● **Prompt**
Without omitting anything, retype the data that follows.
▼
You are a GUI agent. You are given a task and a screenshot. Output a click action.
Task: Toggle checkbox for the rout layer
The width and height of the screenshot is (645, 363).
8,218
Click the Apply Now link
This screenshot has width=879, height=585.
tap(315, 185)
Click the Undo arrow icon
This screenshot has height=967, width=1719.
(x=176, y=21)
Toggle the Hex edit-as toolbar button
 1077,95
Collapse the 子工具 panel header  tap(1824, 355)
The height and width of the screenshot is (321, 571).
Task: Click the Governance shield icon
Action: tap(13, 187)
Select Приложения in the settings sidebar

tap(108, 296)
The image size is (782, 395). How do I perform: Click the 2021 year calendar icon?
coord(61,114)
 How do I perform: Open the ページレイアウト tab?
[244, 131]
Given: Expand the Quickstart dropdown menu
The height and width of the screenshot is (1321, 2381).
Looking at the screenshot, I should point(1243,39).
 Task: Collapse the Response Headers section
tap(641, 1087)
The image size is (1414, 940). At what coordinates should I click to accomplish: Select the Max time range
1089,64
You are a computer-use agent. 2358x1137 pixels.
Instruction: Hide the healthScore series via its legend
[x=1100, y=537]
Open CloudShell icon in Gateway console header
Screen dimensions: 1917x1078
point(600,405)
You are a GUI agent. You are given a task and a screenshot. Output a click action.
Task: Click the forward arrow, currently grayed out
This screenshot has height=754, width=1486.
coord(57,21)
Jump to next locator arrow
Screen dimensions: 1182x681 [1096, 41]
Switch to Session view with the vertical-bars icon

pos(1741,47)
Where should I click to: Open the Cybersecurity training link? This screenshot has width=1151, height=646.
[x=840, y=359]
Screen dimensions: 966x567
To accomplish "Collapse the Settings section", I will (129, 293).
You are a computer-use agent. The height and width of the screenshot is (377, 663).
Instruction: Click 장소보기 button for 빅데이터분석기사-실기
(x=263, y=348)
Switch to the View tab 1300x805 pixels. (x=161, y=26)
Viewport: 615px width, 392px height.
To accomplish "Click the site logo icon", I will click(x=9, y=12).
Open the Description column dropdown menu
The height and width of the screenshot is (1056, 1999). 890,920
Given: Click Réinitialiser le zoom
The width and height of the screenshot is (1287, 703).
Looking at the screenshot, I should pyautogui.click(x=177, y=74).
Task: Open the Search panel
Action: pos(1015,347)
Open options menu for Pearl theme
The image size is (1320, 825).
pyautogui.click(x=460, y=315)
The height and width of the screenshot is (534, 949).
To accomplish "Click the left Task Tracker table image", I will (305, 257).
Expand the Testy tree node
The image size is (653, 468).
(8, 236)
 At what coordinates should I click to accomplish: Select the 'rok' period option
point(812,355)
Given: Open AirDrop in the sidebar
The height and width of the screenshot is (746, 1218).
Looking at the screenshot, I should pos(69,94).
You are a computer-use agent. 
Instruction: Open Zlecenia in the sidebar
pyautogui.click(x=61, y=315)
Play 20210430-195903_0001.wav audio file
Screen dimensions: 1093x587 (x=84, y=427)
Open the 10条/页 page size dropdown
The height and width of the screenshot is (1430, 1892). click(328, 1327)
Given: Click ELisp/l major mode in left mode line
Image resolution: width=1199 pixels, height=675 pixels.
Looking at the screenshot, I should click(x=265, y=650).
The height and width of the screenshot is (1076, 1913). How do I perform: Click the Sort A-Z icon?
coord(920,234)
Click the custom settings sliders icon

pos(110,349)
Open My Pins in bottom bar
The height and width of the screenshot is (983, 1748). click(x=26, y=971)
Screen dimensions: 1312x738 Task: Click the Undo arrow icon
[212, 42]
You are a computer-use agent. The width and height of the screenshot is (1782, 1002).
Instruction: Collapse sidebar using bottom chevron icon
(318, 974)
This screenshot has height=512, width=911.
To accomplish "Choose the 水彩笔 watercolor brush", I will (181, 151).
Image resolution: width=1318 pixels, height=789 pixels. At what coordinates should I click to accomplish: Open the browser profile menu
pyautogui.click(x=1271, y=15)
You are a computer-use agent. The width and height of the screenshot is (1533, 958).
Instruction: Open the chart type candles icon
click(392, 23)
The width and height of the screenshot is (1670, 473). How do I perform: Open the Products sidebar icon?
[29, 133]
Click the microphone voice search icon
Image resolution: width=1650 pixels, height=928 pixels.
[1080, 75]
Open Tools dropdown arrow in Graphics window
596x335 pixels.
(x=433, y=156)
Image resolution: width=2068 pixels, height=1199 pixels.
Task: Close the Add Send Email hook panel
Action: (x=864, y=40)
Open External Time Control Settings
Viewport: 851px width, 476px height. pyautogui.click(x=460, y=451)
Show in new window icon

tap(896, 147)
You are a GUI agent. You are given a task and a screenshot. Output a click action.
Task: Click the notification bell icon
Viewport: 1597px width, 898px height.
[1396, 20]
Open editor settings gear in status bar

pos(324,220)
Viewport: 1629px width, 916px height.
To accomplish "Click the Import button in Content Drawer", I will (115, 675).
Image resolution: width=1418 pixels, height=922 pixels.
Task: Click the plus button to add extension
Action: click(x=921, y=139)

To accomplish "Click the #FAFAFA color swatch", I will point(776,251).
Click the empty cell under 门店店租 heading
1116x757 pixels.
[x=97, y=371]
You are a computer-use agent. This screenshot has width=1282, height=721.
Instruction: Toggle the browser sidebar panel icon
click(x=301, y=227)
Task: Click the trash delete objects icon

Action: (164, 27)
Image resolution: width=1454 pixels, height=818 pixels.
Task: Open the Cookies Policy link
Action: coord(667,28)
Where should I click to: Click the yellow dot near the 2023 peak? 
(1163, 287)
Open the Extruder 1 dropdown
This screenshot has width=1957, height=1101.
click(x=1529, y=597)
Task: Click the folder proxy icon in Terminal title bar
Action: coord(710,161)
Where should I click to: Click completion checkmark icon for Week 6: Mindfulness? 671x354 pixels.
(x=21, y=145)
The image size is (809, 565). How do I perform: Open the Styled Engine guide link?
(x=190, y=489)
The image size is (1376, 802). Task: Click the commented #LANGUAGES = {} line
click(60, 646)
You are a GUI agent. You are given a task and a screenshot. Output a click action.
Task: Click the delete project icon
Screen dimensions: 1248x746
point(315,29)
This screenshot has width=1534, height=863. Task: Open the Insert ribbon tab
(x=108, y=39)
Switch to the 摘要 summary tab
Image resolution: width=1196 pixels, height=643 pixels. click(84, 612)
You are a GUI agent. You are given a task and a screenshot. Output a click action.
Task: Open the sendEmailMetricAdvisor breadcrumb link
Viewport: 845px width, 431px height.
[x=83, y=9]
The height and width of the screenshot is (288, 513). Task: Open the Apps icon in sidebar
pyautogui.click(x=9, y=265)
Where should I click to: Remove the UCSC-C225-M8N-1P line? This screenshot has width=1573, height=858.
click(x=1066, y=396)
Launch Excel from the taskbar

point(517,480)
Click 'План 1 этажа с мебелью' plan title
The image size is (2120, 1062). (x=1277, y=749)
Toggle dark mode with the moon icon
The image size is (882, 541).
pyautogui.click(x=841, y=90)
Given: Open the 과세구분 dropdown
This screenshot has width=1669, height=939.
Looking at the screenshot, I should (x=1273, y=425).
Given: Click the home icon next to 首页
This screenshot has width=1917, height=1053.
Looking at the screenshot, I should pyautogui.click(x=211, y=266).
▲
● **Your solution**
You are a GUI agent. You are given a task and a screenshot. Output a click action.
Task: Toggle checkbox for the rout layer
The width and height of the screenshot is (645, 363).
8,218
Click the Apply Now link
This screenshot has width=879, height=585.
tap(315, 185)
Click the Undo arrow icon
This screenshot has height=967, width=1719.
(x=176, y=21)
Toggle the Hex edit-as toolbar button
 1077,95
Collapse the 子工具 panel header  tap(1824, 355)
The height and width of the screenshot is (321, 571).
Task: Click the Governance shield icon
Action: tap(13, 187)
Select Приложения in the settings sidebar

tap(108, 296)
The image size is (782, 395). How do I perform: Click the 2021 year calendar icon?
coord(61,114)
 How do I perform: Open the ページレイアウト tab?
[244, 131]
Given: Expand the Quickstart dropdown menu
The height and width of the screenshot is (1321, 2381).
Looking at the screenshot, I should point(1243,39).
 Task: Collapse the Response Headers section
tap(641, 1087)
The image size is (1414, 940). At what coordinates should I click to accomplish: Select the Max time range
1089,64
You are a computer-use agent. 2358x1137 pixels.
Instruction: Hide the healthScore series via its legend
[x=1100, y=537]
Open CloudShell icon in Gateway console header
Screen dimensions: 1917x1078
point(600,405)
You are a GUI agent. You are given a task and a screenshot. Output a click action.
Task: Click the forward arrow, currently grayed out
This screenshot has height=754, width=1486.
coord(57,21)
Jump to next locator arrow
Screen dimensions: 1182x681 [1096, 41]
Switch to Session view with the vertical-bars icon

pos(1741,47)
Where should I click to: Open the Cybersecurity training link? This screenshot has width=1151, height=646.
[x=840, y=359]
Screen dimensions: 966x567
To accomplish "Collapse the Settings section", I will (129, 293).
You are a computer-use agent. The height and width of the screenshot is (377, 663).
Instruction: Click 장소보기 button for 빅데이터분석기사-실기
(x=263, y=348)
Switch to the View tab 1300x805 pixels. (x=161, y=26)
Viewport: 615px width, 392px height.
To accomplish "Click the site logo icon", I will click(x=9, y=12).
Open the Description column dropdown menu
The height and width of the screenshot is (1056, 1999). 890,920
Given: Click Réinitialiser le zoom
The width and height of the screenshot is (1287, 703).
Looking at the screenshot, I should pyautogui.click(x=177, y=74).
Task: Open the Search panel
Action: pos(1015,347)
Open options menu for Pearl theme
The image size is (1320, 825).
pyautogui.click(x=460, y=315)
The height and width of the screenshot is (534, 949).
To accomplish "Click the left Task Tracker table image", I will (305, 257).
Expand the Testy tree node
The image size is (653, 468).
(8, 236)
 At what coordinates should I click to accomplish: Select the 'rok' period option
point(812,355)
Given: Open AirDrop in the sidebar
The height and width of the screenshot is (746, 1218).
Looking at the screenshot, I should pos(69,94).
You are a computer-use agent. 
Instruction: Open Zlecenia in the sidebar
pyautogui.click(x=61, y=315)
Play 20210430-195903_0001.wav audio file
Screen dimensions: 1093x587 (x=84, y=427)
Open the 10条/页 page size dropdown
The height and width of the screenshot is (1430, 1892). click(328, 1327)
Given: Click ELisp/l major mode in left mode line
Image resolution: width=1199 pixels, height=675 pixels.
Looking at the screenshot, I should click(x=265, y=650).
The height and width of the screenshot is (1076, 1913). How do I perform: Click the Sort A-Z icon?
coord(920,234)
Click the custom settings sliders icon

pos(110,349)
Open My Pins in bottom bar
The height and width of the screenshot is (983, 1748). click(x=26, y=971)
Screen dimensions: 1312x738 Task: Click the Undo arrow icon
[212, 42]
You are a computer-use agent. The width and height of the screenshot is (1782, 1002).
Instruction: Collapse sidebar using bottom chevron icon
(318, 974)
This screenshot has height=512, width=911.
To accomplish "Choose the 水彩笔 watercolor brush", I will (181, 151).
Image resolution: width=1318 pixels, height=789 pixels. At what coordinates should I click to accomplish: Open the browser profile menu
pyautogui.click(x=1271, y=15)
You are a computer-use agent. The width and height of the screenshot is (1533, 958).
Instruction: Open the chart type candles icon
click(392, 23)
The width and height of the screenshot is (1670, 473). How do I perform: Open the Products sidebar icon?
[29, 133]
Click the microphone voice search icon
Image resolution: width=1650 pixels, height=928 pixels.
[1080, 75]
Open Tools dropdown arrow in Graphics window
596x335 pixels.
(x=433, y=156)
Image resolution: width=2068 pixels, height=1199 pixels.
Task: Close the Add Send Email hook panel
Action: (x=864, y=40)
Open External Time Control Settings
Viewport: 851px width, 476px height. pyautogui.click(x=460, y=451)
Show in new window icon

tap(896, 147)
You are a GUI agent. You are given a task and a screenshot. Output a click action.
Task: Click the notification bell icon
Viewport: 1597px width, 898px height.
[1396, 20]
Open editor settings gear in status bar

pos(324,220)
Viewport: 1629px width, 916px height.
To accomplish "Click the Import button in Content Drawer", I will (115, 675).
Image resolution: width=1418 pixels, height=922 pixels.
Task: Click the plus button to add extension
Action: click(x=921, y=139)

To accomplish "Click the #FAFAFA color swatch", I will point(776,251).
Click the empty cell under 门店店租 heading
1116x757 pixels.
[x=97, y=371]
You are a computer-use agent. This screenshot has width=1282, height=721.
Instruction: Toggle the browser sidebar panel icon
click(x=301, y=227)
Task: Click the trash delete objects icon

Action: (164, 27)
Image resolution: width=1454 pixels, height=818 pixels.
Task: Open the Cookies Policy link
Action: coord(667,28)
Where should I click to: Click the yellow dot near the 2023 peak? 
(1163, 287)
Open the Extruder 1 dropdown
This screenshot has width=1957, height=1101.
click(x=1529, y=597)
Task: Click the folder proxy icon in Terminal title bar
Action: coord(710,161)
Where should I click to: Click completion checkmark icon for Week 6: Mindfulness? 671x354 pixels.
(x=21, y=145)
The image size is (809, 565). How do I perform: Open the Styled Engine guide link?
(x=190, y=489)
The image size is (1376, 802). Task: Click the commented #LANGUAGES = {} line
click(60, 646)
You are a GUI agent. You are given a task and a screenshot. Output a click action.
Task: Click the delete project icon
Screen dimensions: 1248x746
point(315,29)
This screenshot has width=1534, height=863. Task: Open the Insert ribbon tab
(x=108, y=39)
Switch to the 摘要 summary tab
Image resolution: width=1196 pixels, height=643 pixels. click(84, 612)
You are a GUI agent. You are given a task and a screenshot. Output a click action.
Task: Open the sendEmailMetricAdvisor breadcrumb link
Viewport: 845px width, 431px height.
[x=83, y=9]
The height and width of the screenshot is (288, 513). Task: Open the Apps icon in sidebar
pyautogui.click(x=9, y=265)
Where should I click to: Remove the UCSC-C225-M8N-1P line? This screenshot has width=1573, height=858.
click(x=1066, y=396)
Launch Excel from the taskbar

point(517,480)
Click 'План 1 этажа с мебелью' plan title
The image size is (2120, 1062). (x=1277, y=749)
Toggle dark mode with the moon icon
The image size is (882, 541).
pyautogui.click(x=841, y=90)
Given: Open the 과세구분 dropdown
This screenshot has width=1669, height=939.
Looking at the screenshot, I should (x=1273, y=425).
Given: Click the home icon next to 首页
This screenshot has width=1917, height=1053.
Looking at the screenshot, I should pyautogui.click(x=211, y=266).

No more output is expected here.